Seascape genomics reveals population isolation in the reef-building honeycomb worm, Sabellaria alveolata (L.)
|Author(s)||Muir Anna P.1, 2, Dubois Stanislas3, Ross Rebecca E.4, 5, Firth Louise B.6, Knights Antony M.4, Lima Fernando P.7, Seabra Rui7, Corre Erwan8, Le Corguillé Gildas8, Nunes Flavia2, 3|
|Affiliation(s)||1 : Conservation Biology Research Group, Department of Biological Sciences, University of Chester, Parkgate Road, Chester, CH1 4BJ, UK
2 : Laboratoire des Sciences de l’Environnement Marin, LEMAR UMR 6539 CNRS/UBO/IRD/Ifremer, Université de Brest (UBO), Université Européenne de Bretagne (UEB), Institut Universitaire Européen de la Mer (IUEM), 29280, Plouzané, France
3 : Ifremer, DYNECO, Laboratory of Coastal Benthic Ecology, F-29280, Plouzané, France
4 : Marine Biology and Ecology Research Centre, School of Biological and Marine Sciences, University of Plymouth, Plymouth, PL4 8AA, UK
5 : Institute of Marine Research, 1870 Nordnes, 5817, Bergen, Norway
6 : School of Biological and Marine Sciences, University of Plymouth, Plymouth, PL4 8AA, UK
7 : CIBIO/InBIO, Centro de Investigação em Biodiversidade e Recursos Genéticos, Universidade do Porto, Vairão, Portugal
8 : CNRS, Sorbonne Université, FR2424, ABiMS, Station Biologique de Roscoff, 29680, Roscoff, France
|Source||Bmc Evolutionary Biology (1471-2148) (Springer Science and Business Media LLC), 2020-08 , Vol. 20 , N. 1 , P. 100 (16p.)|
|WOS© Times Cited||4|
|Keyword(s)||RADseq, Ocean circulation modelling, Adaptation, Marine invertebrate, Larval dispersal|
Under the threat of climate change populations can disperse, acclimatise or evolve in order to avoid fitness loss. In light of this, it is important to understand neutral gene flow patterns as a measure of dispersal potential, but also adaptive genetic variation as a measure of evolutionary potential. In order to assess genetic variation and how this relates to environment in the honeycomb worm (Sabellaria alveolata (L.)), a reef-building polychaete that supports high biodiversity, we carried out RAD sequencing using individuals from along its complete latitudinal range. Patterns of neutral population genetic structure were compared to larval dispersal as predicted by ocean circulation modelling, and outlier analyses and genotype-environment association tests were used to attempt to identify loci under selection in relation to local temperature data.
We genotyped 482 filtered SNPs, from 68 individuals across nine sites, 27 of which were identified as outliers using BAYESCAN and ARLEQUIN. All outlier loci were potentially under balancing selection, despite previous evidence of local adaptation in the system. Limited gene flow was observed among reef-sites (FST = 0.28 ± 0.10), in line with the low dispersal potential identified by the larval dispersal models. The North Atlantic reef emerged as a distinct population and this was linked to high local larval retention and the effect of the North Atlantic Current on dispersal.

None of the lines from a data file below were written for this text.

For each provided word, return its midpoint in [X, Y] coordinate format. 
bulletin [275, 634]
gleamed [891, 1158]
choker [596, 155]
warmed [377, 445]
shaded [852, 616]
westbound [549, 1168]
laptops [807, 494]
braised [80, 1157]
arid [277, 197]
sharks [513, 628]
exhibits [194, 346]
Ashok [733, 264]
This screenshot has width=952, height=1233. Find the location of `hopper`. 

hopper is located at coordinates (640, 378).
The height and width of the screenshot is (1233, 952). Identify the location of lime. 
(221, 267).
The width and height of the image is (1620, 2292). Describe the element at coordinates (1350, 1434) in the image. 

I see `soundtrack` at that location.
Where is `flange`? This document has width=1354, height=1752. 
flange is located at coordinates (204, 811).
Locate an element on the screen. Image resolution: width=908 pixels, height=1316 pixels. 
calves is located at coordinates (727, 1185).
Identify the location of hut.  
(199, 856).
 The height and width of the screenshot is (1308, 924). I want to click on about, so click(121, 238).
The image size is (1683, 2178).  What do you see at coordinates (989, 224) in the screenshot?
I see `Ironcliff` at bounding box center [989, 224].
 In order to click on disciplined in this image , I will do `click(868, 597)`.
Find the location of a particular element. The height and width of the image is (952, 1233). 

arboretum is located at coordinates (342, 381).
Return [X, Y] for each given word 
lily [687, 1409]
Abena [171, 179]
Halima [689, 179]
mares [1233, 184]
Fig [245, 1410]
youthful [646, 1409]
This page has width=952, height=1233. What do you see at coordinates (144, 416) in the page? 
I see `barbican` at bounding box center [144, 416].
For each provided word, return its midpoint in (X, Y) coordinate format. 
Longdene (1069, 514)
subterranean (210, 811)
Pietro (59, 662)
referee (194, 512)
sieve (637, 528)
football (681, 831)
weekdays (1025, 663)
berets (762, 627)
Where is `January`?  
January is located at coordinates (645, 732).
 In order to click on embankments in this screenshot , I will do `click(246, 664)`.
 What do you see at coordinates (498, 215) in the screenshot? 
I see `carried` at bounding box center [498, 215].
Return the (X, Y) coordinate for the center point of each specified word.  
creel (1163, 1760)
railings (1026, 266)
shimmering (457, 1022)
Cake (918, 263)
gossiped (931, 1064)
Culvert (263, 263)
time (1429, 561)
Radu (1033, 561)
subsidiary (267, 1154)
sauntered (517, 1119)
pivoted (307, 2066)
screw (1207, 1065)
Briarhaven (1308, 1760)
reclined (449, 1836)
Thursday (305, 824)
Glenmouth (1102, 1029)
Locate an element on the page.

As an isolated population, with limited potential for natural genetic or demographic augmentation from other reefs, the North Atlantic site warrants conservation attention in order to preserve not only this species, but above all the crucial functional ecological roles that are associated with their bioconstructions. Our study highlights the utility of using seascape genomics to identify populations of conservation concern.